Ti Alkire and Carol Rosen trace the changes that led from colloquial Latin to five major Romance languages, those which ultimately became national or transnational Spanish, French, Italian, Portuguese, and Romanian. Trends in spoken Latin altered or dismantled older categories in phonology and morphology, while the regional varieties of speech, evolving under diverse influences, formed new grammatical patterns, each creating its own internal regularities. Documentary sources for spoken Latin show the beginnings of this process, which comes to full fruition in the medieval emergence of written Romance languages. This book newly distills the facts into an appealing program of study, including exercises, and makes the difficult issues clear, taking well motivated and sometimes innovative stands. It provides not only an essential guide for those new to the topic, but also a reliable compendium for the specialist.
A good book actually! I managed to appreciate it even more after having read a terrible book in Italian about the same topic... So the book gives a good insight about how the Vulgar Latin turns into various regional vernaculars who each on their own account turned into neo-Latin languages eventually getting down to what we know today as Italian, Spanish, French and Catalan... Although there are several other languages descending from Latin this book limits its prospective to those which have a high number of speakers or a more extended literary backgrounds. You do not necessarily need a broad Latin knowledge to keep up with it.
ROMANCE LANGUAGES: A Historical Introduction by Ti Alkire and Carol Rosen is a textbook describing the phonological and morphological changes that produced the major varieties of Romance out of late Vulgar Latin. The textbook assumes prior experience with linguistics (namely a general linguistics course and a historical linguistics course) and at least a couple of years of Classical Latin. There's quite a few Romance languages, some of which are little-known. The authors have chosen to focus on five in this textbook: Italian, French, Spanish, Portuguese and Romanian. Occitan, Rhaeto-Romance, Aromanian and Dalmatian, not to mention the host of regional Italian dialects that could be viewed as separate languages, are thus not covered. The first eight chapters cover Italian, French and Spanish together. The remaining two languages, Portuguese and Romanian, get their own chapters, though the Italian-French-Spanish portion is a necessary prerequisite as terminology introduced in the first portion of the book is frequently referred to. The final chapters cover the formation of the Romance lexicon and the timeline of the emergence of the Romance languages.

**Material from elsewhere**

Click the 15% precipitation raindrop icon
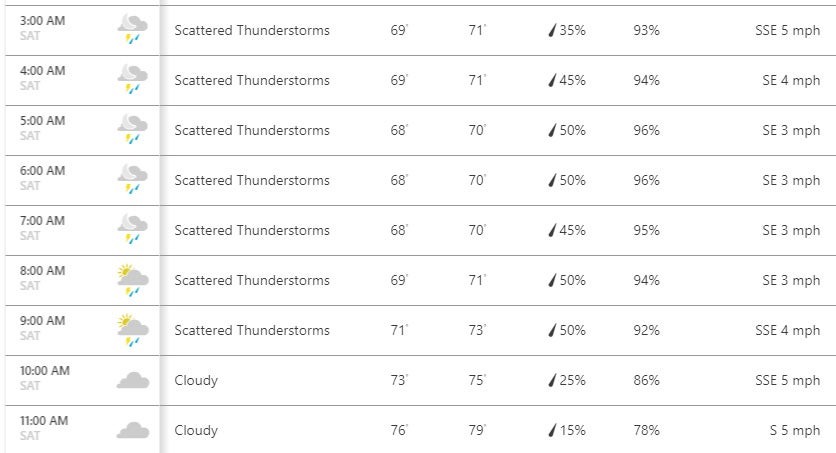Viewport: 836px width, 453px height. click(552, 430)
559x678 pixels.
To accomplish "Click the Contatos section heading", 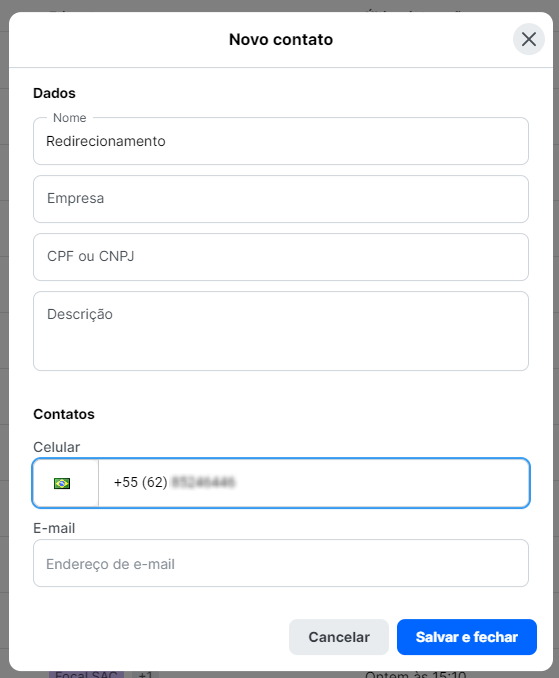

It is nice to see Romanian covered in such detail, with some mention even of dialectal features and obscure verb conjugations. Unfortunately the authors have unquestionably adopted Dacian Continuity Theory -- the belief that Romanians are descendants of the indigenous population vanquished by Trajan, instead of migrants from considerably further south who reached their present home nearly a millennium later. This leads the authors to make all kinds of claims about what kind of Latin "reached Dacia".
While I read the book outside of a course, I nonetheless enjoyed its textbook features. There are exercises at the end of each chapter that let you flex your diachronic linguistics muscles, and the authors present a good many mnemonic devices to help you retain the sound changes. The bibliography at the end will spur you on to more specialized treatment of these historical phenomena.
Good book for class. Tons of examples and stuff on most linguistic domains, but deducting a point for the glaring omission of historical and regional pragmatics
An excellent guide and reference to the historical development of the Romance languages. Indispensable reference for historical (Romance) linguists, Latinists, and anyone else interested in the transition from Latin to the Romance languages; also, a good starting point for those interested in the historical linguistics of a specific Romance language.